Abstract
A new hybrid page layout analysis algorithm is proposed, which uses bottom-up methods to form an initial data-type hypothesis and locate the tab-stops that were used when the page was formatted. The detected tab-stops, are used to deduce the column layout of the page. The column layout is then applied in a top-down manner to impose structure and reading-order on the detected regions. The complete C++ source code implementation is available as part of the Tesseract open source OCR engine at here .
Past Methods 1: Bottom-up
- Analyze groups of pixels or connected components to classify into text/image/graphic/blank/line
- Spread/smear/anneal groups of pixels by some neighborhood voting scheme, morphology or voronoi/graph algorithms.

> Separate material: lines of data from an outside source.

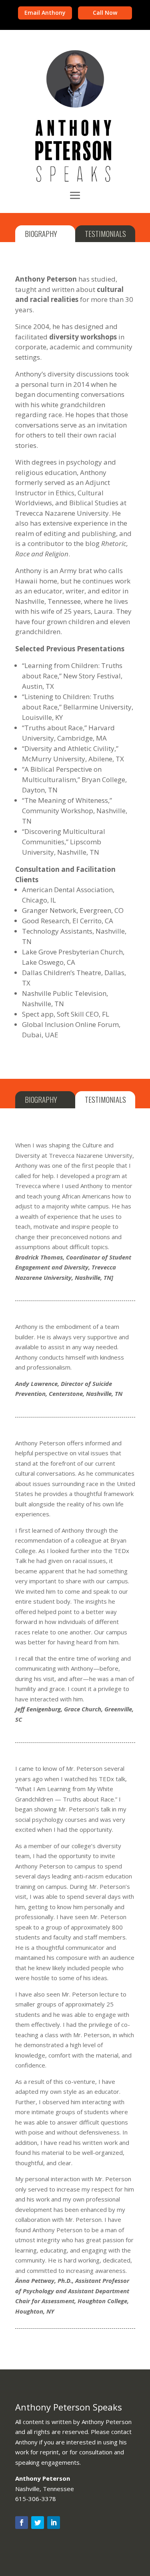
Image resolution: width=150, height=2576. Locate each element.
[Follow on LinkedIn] (53, 2522)
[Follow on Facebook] (21, 2522)
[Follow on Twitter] (37, 2522)
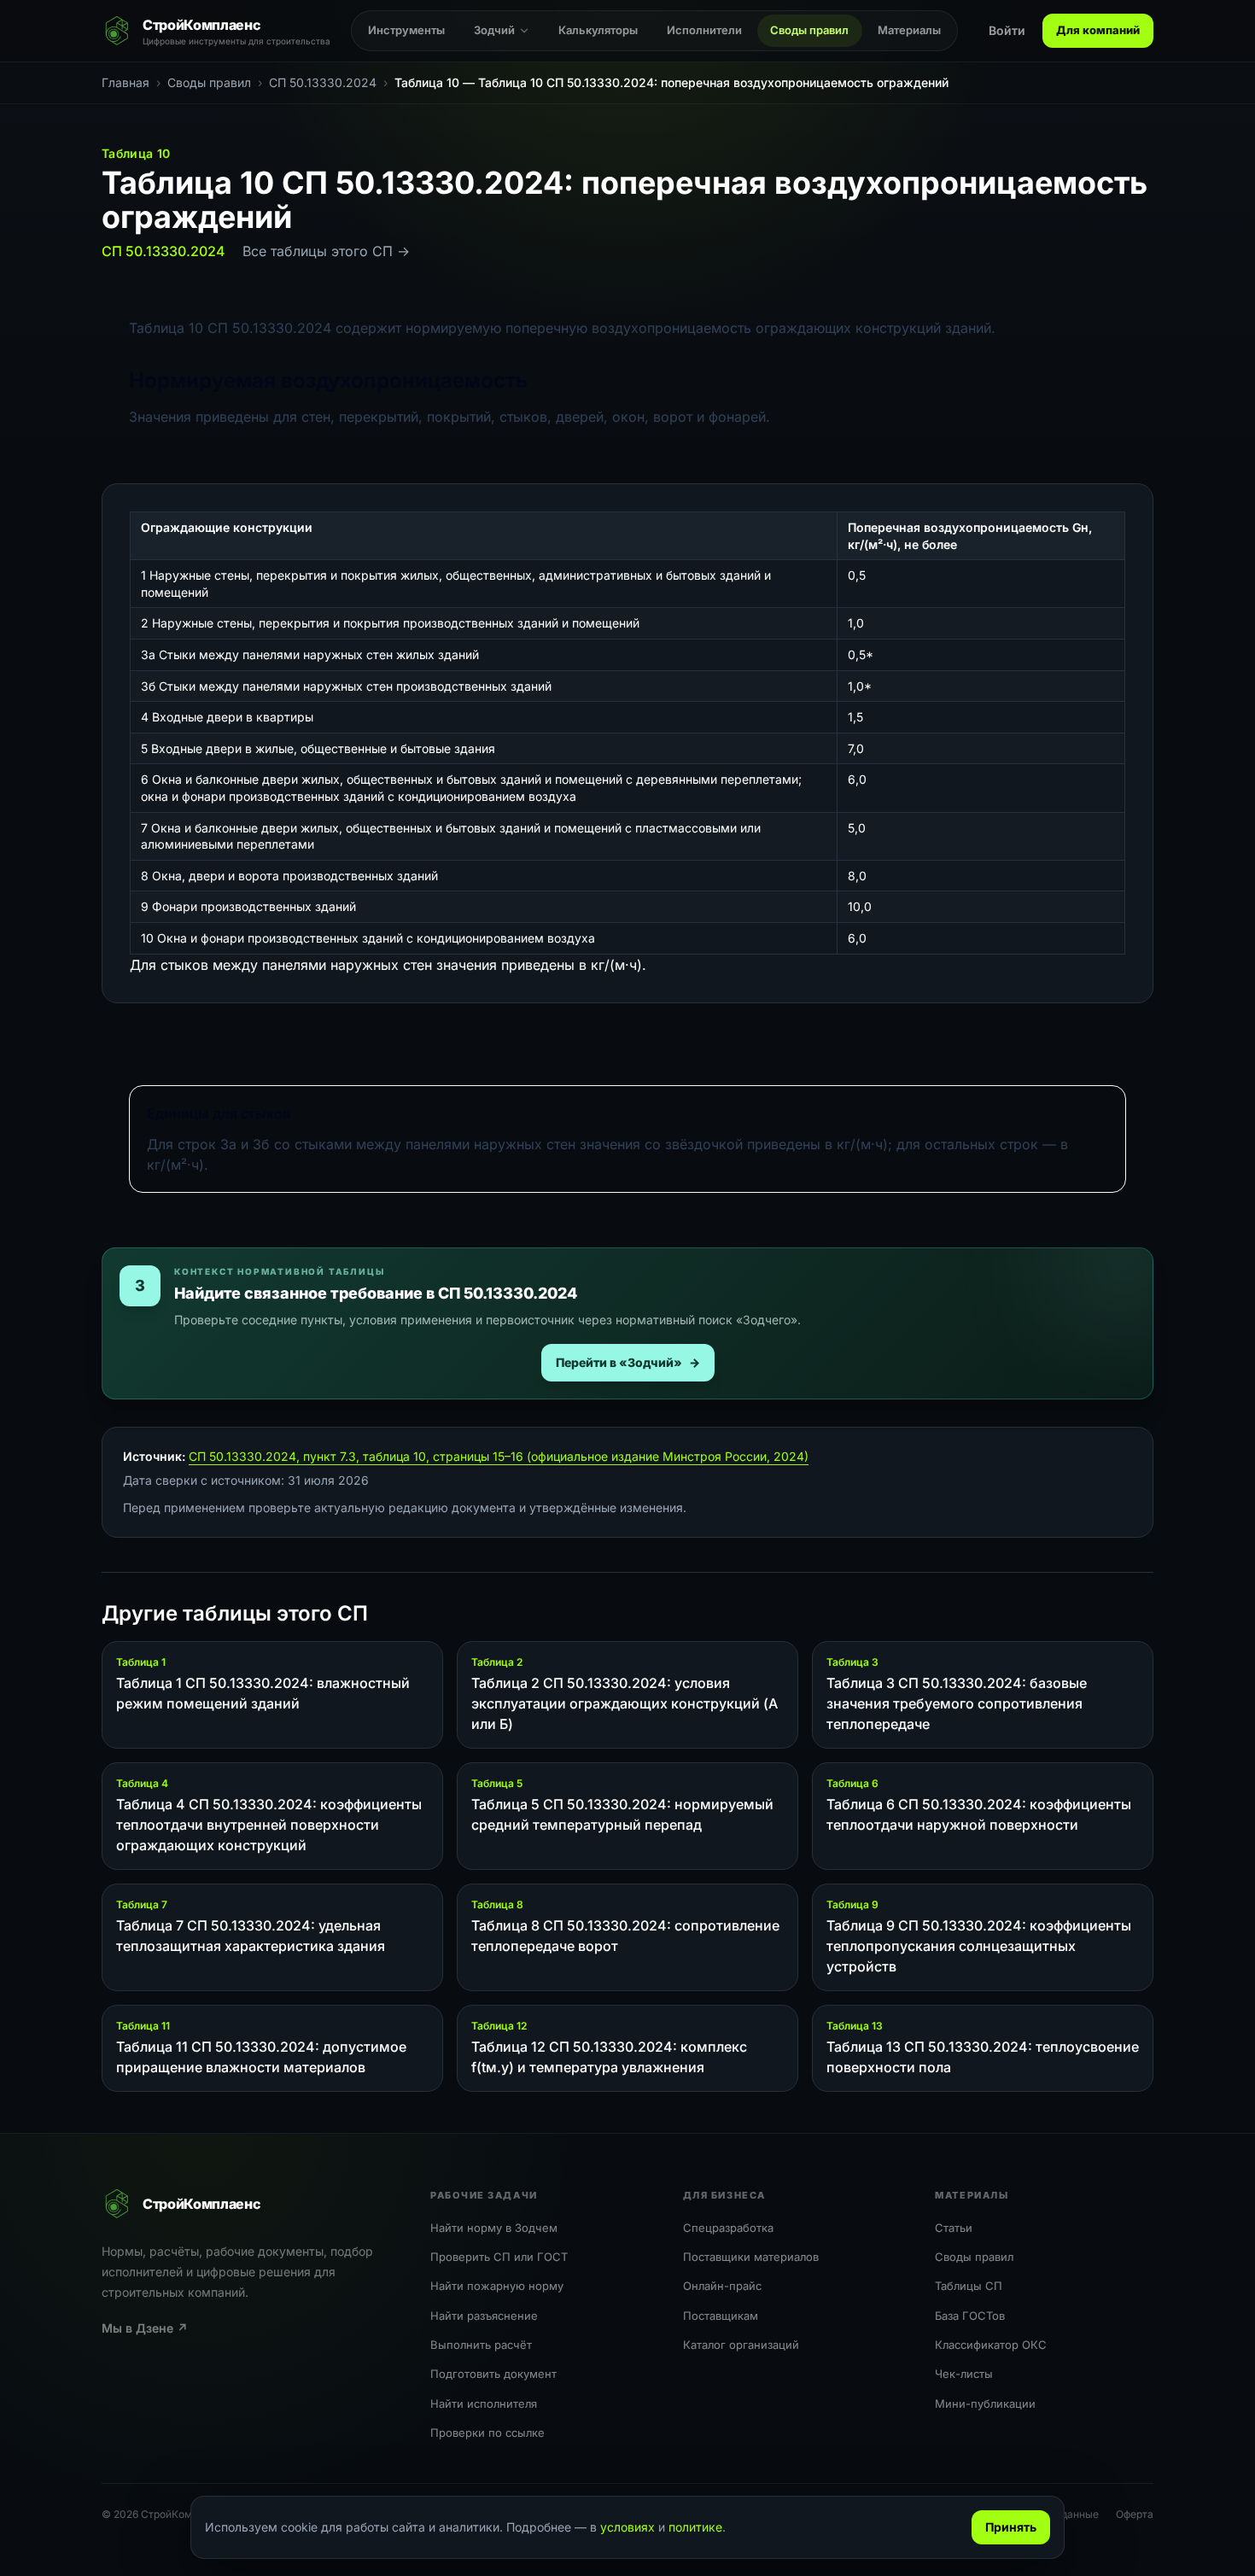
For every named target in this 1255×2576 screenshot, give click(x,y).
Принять (1010, 2527)
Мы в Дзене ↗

- Find connected components of labels to group pixels into typed regions.
- Box-up regions into rectangles where possible.
- Morphological approach is very similar.
- Hard to include knowledge like "Columns should usually be the same size."
Past Methods 2: Top Down
- Often starts with a (possibly pre-trained) model of layout, eg 2-column journal page
- Attempts to cut the image into the required parts, either with recursive vertical/horizontal cuts, or finding rectangles of whitespace.
- Methods usually fail on non-rectangular regions.
- Methods can often only deal with pages that fit the model.